Short task ::
Reproduce the entire listing below verbatim, keeping every line unchanged and in its original order.

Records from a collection

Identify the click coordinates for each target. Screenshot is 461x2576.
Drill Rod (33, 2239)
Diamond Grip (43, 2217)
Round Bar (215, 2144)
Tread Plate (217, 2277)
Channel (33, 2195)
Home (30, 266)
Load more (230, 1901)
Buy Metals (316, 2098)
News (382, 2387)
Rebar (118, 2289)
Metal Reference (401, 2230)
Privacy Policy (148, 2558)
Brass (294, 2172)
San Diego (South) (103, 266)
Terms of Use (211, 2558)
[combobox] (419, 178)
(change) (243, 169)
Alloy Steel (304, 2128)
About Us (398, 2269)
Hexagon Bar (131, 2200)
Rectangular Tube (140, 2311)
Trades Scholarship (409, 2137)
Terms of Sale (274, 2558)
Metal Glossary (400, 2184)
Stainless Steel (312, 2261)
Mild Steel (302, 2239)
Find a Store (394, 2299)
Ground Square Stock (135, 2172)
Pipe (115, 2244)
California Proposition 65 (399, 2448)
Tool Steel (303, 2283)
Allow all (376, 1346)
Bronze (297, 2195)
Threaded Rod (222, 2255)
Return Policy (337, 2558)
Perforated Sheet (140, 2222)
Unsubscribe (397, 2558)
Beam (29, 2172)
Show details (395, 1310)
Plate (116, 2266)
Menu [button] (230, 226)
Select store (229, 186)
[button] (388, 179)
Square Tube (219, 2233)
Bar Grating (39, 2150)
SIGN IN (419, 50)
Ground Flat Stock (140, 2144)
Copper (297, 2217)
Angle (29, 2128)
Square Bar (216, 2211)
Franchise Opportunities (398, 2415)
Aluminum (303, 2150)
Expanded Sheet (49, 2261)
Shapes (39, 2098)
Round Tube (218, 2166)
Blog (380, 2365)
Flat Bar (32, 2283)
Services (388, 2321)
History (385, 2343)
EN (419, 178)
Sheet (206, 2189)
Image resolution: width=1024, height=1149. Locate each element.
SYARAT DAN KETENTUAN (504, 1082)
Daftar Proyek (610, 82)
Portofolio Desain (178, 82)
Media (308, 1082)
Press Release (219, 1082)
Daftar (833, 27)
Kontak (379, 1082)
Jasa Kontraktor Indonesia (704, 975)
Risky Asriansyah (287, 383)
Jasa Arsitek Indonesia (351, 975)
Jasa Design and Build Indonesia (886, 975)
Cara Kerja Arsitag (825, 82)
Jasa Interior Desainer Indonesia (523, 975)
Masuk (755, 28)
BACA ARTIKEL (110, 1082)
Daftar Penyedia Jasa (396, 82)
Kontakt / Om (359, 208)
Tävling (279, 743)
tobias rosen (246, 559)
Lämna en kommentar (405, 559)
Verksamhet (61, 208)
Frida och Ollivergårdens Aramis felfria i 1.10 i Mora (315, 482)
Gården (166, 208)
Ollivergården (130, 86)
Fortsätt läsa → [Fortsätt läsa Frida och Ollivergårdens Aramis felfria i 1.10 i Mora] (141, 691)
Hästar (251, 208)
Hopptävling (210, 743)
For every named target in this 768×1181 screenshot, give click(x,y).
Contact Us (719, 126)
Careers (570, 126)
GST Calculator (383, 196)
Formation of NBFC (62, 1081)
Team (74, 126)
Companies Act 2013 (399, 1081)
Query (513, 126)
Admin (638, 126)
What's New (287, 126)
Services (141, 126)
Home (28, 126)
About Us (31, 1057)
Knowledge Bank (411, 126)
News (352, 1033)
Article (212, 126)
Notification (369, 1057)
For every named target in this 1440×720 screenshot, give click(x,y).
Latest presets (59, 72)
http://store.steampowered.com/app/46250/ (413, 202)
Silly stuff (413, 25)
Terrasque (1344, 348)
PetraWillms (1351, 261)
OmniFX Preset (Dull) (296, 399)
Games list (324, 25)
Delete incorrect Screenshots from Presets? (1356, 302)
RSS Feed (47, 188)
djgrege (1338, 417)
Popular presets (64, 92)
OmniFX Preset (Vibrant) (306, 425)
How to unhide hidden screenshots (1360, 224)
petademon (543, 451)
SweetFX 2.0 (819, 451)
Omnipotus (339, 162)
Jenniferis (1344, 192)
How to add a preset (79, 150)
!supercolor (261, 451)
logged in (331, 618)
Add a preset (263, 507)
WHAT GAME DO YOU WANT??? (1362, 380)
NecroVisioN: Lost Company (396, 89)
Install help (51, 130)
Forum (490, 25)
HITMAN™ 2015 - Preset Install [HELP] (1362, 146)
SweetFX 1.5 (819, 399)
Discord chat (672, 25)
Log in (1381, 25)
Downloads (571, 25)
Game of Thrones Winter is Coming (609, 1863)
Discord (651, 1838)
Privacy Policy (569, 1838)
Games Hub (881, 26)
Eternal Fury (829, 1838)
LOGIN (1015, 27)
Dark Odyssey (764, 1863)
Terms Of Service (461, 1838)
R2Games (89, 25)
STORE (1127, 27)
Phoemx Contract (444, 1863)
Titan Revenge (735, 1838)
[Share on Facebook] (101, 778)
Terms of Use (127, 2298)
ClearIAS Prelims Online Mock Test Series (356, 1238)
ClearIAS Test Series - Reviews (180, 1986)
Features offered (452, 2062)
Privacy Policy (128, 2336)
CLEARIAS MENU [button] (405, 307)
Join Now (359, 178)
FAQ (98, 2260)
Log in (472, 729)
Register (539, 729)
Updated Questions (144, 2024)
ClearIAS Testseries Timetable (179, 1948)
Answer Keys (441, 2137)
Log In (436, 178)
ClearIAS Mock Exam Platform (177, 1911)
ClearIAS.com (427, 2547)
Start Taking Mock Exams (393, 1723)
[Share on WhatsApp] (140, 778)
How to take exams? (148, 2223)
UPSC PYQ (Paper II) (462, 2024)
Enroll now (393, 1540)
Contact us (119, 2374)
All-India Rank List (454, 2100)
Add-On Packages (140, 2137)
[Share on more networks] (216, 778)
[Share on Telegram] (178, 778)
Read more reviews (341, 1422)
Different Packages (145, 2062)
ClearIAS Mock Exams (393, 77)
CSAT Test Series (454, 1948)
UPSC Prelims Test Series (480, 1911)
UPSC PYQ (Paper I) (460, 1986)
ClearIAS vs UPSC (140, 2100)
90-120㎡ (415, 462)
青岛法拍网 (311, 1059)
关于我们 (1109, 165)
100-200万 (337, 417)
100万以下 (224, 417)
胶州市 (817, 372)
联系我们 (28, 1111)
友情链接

Solution to this task ::
Identify the click coordinates for each target. Screenshot is 461x2576.
Drill Rod (33, 2239)
Diamond Grip (43, 2217)
Round Bar (215, 2144)
Tread Plate (217, 2277)
Channel (33, 2195)
Home (30, 266)
Load more (230, 1901)
Buy Metals (316, 2098)
News (382, 2387)
Rebar (118, 2289)
Metal Reference (401, 2230)
Privacy Policy (148, 2558)
Brass (294, 2172)
San Diego (South) (103, 266)
Terms of Use (211, 2558)
[combobox] (419, 178)
(change) (243, 169)
Alloy Steel (304, 2128)
About Us (398, 2269)
Hexagon Bar (131, 2200)
Rectangular Tube (140, 2311)
Trades Scholarship (409, 2137)
Terms of Sale (274, 2558)
Metal Glossary (400, 2184)
Stainless Steel (312, 2261)
Mild Steel (302, 2239)
Find a Store (394, 2299)
Ground Square Stock (135, 2172)
Pipe (115, 2244)
California Proposition 65 (399, 2448)
Tool Steel (303, 2283)
Allow all (376, 1346)
Bronze (297, 2195)
Threaded Rod (222, 2255)
Return Policy (337, 2558)
Perforated Sheet (140, 2222)
Unsubscribe (397, 2558)
Beam (29, 2172)
Show details (395, 1310)
Plate (116, 2266)
Menu [button] (230, 226)
Select store (229, 186)
[button] (388, 179)
Square Tube (219, 2233)
Bar Grating (39, 2150)
SIGN IN (419, 50)
Ground Flat Stock (140, 2144)
Copper (297, 2217)
Angle (29, 2128)
Square Bar (216, 2211)
Franchise Opportunities (398, 2415)
Aluminum (303, 2150)
Expanded Sheet (49, 2261)
Shapes (39, 2098)
Round Tube (218, 2166)
Blog (380, 2365)
Flat Bar (32, 2283)
Services (388, 2321)
History (385, 2343)
EN (419, 178)
Sheet (206, 2189)
Image resolution: width=1024, height=1149. Locate each element.
SYARAT DAN KETENTUAN (504, 1082)
Daftar Proyek (610, 82)
Portofolio Desain (178, 82)
Media (308, 1082)
Press Release (219, 1082)
Daftar (833, 27)
Kontak (379, 1082)
Jasa Kontraktor Indonesia (704, 975)
Risky Asriansyah (287, 383)
Jasa Arsitek Indonesia (351, 975)
Jasa Design and Build Indonesia (886, 975)
Cara Kerja Arsitag (825, 82)
Jasa Interior Desainer Indonesia (523, 975)
Masuk (755, 28)
BACA ARTIKEL (110, 1082)
Daftar Penyedia Jasa (396, 82)
Kontakt / Om (359, 208)
Tävling (279, 743)
tobias rosen (246, 559)
Lämna en kommentar (405, 559)
Verksamhet (61, 208)
Frida och Ollivergårdens Aramis felfria i 1.10 i Mora (315, 482)
Gården (166, 208)
Ollivergården (130, 86)
Fortsätt läsa → [Fortsätt läsa Frida och Ollivergårdens Aramis felfria i 1.10 i Mora] (141, 691)
Hästar (251, 208)
Hopptävling (210, 743)
For every named target in this 768×1181 screenshot, give click(x,y).
Contact Us (719, 126)
Careers (570, 126)
GST Calculator (383, 196)
Formation of NBFC (62, 1081)
Team (74, 126)
Companies Act 2013 (399, 1081)
Query (513, 126)
Admin (638, 126)
What's New (287, 126)
Services (141, 126)
Home (28, 126)
About Us (31, 1057)
Knowledge Bank (411, 126)
News (352, 1033)
Article (212, 126)
Notification (369, 1057)
For every named target in this 1440×720 screenshot, give click(x,y).
Latest presets (59, 72)
http://store.steampowered.com/app/46250/ (413, 202)
Silly stuff (413, 25)
Terrasque (1344, 348)
PetraWillms (1351, 261)
OmniFX Preset (Dull) (296, 399)
Games list (324, 25)
Delete incorrect Screenshots from Presets? (1356, 302)
RSS Feed (47, 188)
djgrege (1338, 417)
Popular presets (64, 92)
OmniFX Preset (Vibrant) (306, 425)
How to unhide hidden screenshots (1360, 224)
petademon (543, 451)
SweetFX 2.0 (819, 451)
Omnipotus (339, 162)
Jenniferis (1344, 192)
How to add a preset (79, 150)
!supercolor (261, 451)
logged in (331, 618)
Add a preset (263, 507)
WHAT GAME DO YOU WANT??? (1362, 380)
NecroVisioN: Lost Company (396, 89)
Install help (51, 130)
Forum (490, 25)
HITMAN™ 2015 - Preset Install [HELP] (1362, 146)
SweetFX 1.5 (819, 399)
Discord chat (672, 25)
Log in (1381, 25)
Downloads (571, 25)
Game of Thrones Winter is Coming (609, 1863)
Discord (651, 1838)
Privacy Policy (569, 1838)
Games Hub (881, 26)
Eternal Fury (829, 1838)
LOGIN (1015, 27)
Dark Odyssey (764, 1863)
Terms Of Service (461, 1838)
R2Games (89, 25)
STORE (1127, 27)
Phoemx Contract (444, 1863)
Titan Revenge (735, 1838)
[Share on Facebook] (101, 778)
Terms of Use (127, 2298)
ClearIAS Prelims Online Mock Test Series (356, 1238)
ClearIAS Test Series - Reviews (180, 1986)
Features offered (452, 2062)
Privacy Policy (128, 2336)
CLEARIAS MENU [button] (405, 307)
Join Now (359, 178)
FAQ (98, 2260)
Log in (472, 729)
Register (539, 729)
Updated Questions (144, 2024)
ClearIAS Testseries Timetable (179, 1948)
Answer Keys (441, 2137)
Log In (436, 178)
ClearIAS Mock Exam Platform (177, 1911)
ClearIAS.com (427, 2547)
Start Taking Mock Exams (393, 1723)
[Share on WhatsApp] (140, 778)
How to take exams? (148, 2223)
UPSC PYQ (Paper II) (462, 2024)
Enroll now (393, 1540)
Contact us (119, 2374)
All-India Rank List (454, 2100)
Add-On Packages (140, 2137)
[Share on more networks] (216, 778)
[Share on Telegram] (178, 778)
Read more reviews (341, 1422)
Different Packages (145, 2062)
ClearIAS Mock Exams (393, 77)
CSAT Test Series (454, 1948)
UPSC Prelims Test Series (480, 1911)
UPSC PYQ (Paper I) (460, 1986)
ClearIAS vs UPSC (140, 2100)
90-120㎡ (415, 462)
青岛法拍网 (311, 1059)
关于我们 (1109, 165)
100-200万 (337, 417)
100万以下 (224, 417)
胶州市 (817, 372)
联系我们 (28, 1111)
友情链接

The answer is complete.